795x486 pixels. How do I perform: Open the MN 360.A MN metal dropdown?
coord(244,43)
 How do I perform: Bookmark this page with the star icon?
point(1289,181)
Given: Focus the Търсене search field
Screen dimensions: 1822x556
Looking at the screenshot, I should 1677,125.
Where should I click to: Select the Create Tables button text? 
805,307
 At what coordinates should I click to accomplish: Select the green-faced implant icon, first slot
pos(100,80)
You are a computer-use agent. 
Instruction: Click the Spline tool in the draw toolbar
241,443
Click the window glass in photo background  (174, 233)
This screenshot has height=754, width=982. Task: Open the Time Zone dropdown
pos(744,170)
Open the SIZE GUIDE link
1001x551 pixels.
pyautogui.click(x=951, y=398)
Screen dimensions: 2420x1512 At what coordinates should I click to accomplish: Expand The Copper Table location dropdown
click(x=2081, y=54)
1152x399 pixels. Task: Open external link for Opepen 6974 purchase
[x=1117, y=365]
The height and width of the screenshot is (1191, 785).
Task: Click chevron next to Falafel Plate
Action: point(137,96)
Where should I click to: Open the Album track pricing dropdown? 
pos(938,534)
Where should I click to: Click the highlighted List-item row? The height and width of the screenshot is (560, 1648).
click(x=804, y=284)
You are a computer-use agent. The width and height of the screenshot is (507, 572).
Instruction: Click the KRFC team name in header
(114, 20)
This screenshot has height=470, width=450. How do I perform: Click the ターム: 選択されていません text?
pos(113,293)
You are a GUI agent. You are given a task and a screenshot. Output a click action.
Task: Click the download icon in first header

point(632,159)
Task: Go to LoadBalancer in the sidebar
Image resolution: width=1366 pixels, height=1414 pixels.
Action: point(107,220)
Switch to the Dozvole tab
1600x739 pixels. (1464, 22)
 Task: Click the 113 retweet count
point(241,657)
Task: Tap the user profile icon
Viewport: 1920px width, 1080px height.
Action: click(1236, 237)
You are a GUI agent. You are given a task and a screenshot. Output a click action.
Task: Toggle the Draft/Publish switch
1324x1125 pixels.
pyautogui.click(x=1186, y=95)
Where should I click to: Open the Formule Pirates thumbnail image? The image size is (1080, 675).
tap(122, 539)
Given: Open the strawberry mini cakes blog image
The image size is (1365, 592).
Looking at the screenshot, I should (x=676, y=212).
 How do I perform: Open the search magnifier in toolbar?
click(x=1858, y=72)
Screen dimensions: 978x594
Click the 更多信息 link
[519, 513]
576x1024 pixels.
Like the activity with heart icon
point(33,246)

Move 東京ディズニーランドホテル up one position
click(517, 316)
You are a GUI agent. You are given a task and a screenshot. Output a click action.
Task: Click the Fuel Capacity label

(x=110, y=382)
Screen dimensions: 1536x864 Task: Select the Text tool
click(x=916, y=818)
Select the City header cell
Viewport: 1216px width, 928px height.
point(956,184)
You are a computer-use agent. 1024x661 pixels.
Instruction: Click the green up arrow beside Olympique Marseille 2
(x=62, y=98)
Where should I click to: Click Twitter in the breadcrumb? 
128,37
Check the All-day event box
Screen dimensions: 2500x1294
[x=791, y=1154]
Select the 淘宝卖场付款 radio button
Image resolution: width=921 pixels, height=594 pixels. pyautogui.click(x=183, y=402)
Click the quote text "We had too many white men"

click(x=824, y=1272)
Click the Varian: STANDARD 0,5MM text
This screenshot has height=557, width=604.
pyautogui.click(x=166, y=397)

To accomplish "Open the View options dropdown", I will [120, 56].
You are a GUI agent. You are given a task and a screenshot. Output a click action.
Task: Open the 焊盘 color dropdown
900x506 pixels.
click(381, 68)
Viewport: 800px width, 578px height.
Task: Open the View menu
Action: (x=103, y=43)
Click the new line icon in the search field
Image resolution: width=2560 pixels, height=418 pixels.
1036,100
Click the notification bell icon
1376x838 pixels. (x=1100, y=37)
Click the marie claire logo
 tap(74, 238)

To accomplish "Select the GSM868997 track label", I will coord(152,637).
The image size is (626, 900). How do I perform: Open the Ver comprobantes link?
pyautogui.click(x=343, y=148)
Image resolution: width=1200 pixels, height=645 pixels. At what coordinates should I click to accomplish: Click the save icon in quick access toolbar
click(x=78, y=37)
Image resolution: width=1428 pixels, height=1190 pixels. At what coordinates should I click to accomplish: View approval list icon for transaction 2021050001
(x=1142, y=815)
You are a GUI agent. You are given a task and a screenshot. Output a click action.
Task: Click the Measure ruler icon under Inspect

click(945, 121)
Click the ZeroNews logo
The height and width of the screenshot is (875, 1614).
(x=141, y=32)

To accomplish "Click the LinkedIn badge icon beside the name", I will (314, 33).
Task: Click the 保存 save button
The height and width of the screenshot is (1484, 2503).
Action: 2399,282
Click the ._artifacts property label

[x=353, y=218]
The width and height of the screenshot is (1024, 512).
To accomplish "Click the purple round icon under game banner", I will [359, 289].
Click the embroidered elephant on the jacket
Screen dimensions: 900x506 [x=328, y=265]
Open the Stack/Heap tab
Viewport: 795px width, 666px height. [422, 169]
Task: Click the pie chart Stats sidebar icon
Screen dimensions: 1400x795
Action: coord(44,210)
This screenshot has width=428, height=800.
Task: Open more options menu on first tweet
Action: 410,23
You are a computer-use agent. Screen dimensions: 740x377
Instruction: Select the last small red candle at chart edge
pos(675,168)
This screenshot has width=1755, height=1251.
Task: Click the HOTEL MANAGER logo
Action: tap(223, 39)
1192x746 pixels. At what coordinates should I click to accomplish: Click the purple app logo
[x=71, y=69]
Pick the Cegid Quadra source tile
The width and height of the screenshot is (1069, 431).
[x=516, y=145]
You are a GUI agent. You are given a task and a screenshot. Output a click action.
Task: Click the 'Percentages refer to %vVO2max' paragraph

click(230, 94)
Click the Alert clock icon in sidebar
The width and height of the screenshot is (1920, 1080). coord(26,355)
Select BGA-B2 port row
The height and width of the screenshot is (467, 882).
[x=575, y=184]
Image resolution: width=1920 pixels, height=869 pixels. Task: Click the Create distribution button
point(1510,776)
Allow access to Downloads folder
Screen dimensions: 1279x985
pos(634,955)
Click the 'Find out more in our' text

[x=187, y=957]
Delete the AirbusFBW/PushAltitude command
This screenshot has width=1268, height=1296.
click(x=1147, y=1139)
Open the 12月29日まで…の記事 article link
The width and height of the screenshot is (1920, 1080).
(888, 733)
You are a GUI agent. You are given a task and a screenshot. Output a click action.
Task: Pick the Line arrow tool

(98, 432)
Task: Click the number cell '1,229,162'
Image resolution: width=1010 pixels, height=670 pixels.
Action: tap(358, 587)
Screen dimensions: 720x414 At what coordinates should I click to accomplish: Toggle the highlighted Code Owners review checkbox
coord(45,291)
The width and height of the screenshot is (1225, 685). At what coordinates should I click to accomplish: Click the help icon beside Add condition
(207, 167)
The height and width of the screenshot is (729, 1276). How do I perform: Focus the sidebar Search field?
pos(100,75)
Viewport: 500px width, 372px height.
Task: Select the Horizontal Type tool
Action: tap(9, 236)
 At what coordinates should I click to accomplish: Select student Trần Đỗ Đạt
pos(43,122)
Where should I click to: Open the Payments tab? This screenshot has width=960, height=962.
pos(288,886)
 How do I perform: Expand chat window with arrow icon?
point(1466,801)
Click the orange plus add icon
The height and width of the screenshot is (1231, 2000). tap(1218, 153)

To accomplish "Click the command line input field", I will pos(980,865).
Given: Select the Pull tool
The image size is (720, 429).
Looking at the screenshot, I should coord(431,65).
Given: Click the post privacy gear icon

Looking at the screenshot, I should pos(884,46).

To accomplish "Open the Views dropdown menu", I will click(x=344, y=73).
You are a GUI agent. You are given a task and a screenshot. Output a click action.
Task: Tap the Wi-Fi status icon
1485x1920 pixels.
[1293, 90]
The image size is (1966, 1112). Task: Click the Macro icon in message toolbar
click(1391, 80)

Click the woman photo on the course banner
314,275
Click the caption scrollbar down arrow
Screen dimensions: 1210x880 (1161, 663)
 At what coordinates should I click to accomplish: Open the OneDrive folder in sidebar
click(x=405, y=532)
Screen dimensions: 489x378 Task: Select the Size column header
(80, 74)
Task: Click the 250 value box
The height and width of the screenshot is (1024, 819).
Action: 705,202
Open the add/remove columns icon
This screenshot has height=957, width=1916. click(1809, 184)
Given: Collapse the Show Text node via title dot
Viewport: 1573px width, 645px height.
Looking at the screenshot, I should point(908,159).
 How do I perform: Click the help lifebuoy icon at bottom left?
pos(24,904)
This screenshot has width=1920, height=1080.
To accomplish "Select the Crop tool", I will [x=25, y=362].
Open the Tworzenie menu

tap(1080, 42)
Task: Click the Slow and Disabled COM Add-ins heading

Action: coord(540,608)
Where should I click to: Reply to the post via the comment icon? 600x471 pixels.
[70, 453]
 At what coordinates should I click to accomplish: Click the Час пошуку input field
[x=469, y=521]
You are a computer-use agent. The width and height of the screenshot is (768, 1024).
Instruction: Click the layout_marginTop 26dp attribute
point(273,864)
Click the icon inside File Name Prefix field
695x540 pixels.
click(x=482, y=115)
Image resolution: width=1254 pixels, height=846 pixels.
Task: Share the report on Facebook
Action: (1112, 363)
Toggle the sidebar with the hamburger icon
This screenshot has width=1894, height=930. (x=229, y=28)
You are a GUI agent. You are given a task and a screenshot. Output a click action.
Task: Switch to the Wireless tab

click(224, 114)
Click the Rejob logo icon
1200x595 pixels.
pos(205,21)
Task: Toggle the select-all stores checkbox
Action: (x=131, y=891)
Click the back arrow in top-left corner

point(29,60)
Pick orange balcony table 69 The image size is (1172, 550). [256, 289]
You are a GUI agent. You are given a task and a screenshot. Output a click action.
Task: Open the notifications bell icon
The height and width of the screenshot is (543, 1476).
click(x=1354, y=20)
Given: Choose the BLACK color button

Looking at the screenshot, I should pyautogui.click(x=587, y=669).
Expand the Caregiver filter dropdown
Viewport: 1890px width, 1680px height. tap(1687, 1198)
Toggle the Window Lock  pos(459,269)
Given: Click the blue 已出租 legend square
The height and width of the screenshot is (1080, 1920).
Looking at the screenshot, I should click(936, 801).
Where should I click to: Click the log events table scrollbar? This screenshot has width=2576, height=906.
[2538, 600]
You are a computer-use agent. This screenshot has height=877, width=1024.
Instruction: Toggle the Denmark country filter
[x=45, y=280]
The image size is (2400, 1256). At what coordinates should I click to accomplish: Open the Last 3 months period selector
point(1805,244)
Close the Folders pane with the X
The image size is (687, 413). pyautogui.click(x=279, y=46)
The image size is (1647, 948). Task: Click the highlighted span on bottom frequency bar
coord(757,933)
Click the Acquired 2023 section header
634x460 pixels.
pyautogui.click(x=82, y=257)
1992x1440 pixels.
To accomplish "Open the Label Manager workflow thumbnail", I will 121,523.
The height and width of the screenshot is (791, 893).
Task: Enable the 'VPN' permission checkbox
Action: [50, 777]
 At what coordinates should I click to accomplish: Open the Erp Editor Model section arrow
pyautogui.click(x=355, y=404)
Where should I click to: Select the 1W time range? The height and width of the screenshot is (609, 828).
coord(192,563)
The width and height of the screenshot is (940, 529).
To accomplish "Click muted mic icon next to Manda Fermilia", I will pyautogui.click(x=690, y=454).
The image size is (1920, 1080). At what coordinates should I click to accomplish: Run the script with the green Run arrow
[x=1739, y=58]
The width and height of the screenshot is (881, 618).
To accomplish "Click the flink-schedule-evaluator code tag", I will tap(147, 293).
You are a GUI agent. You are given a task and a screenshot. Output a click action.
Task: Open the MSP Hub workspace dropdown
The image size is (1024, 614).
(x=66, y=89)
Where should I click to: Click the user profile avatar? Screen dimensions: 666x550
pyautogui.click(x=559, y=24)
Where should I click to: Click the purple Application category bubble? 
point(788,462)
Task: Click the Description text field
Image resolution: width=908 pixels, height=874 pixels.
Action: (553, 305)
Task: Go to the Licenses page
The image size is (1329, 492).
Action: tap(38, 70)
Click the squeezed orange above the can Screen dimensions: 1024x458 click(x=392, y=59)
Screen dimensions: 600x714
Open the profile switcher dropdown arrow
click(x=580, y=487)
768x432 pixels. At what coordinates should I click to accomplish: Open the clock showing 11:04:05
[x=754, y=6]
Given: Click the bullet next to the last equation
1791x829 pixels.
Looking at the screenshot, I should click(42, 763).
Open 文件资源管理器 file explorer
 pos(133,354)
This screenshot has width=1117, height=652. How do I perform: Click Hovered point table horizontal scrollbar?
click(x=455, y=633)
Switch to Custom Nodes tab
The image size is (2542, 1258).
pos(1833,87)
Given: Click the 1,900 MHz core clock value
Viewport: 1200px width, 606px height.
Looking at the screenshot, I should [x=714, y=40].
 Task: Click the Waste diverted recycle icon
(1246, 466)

Work required. Select every line of the listing that contains the word "Pick".

Result.
Pick the Cegid Quadra source tile
Task: Pick the Line arrow tool
Pick orange balcony table 69 The image size is (1172, 550). [256, 289]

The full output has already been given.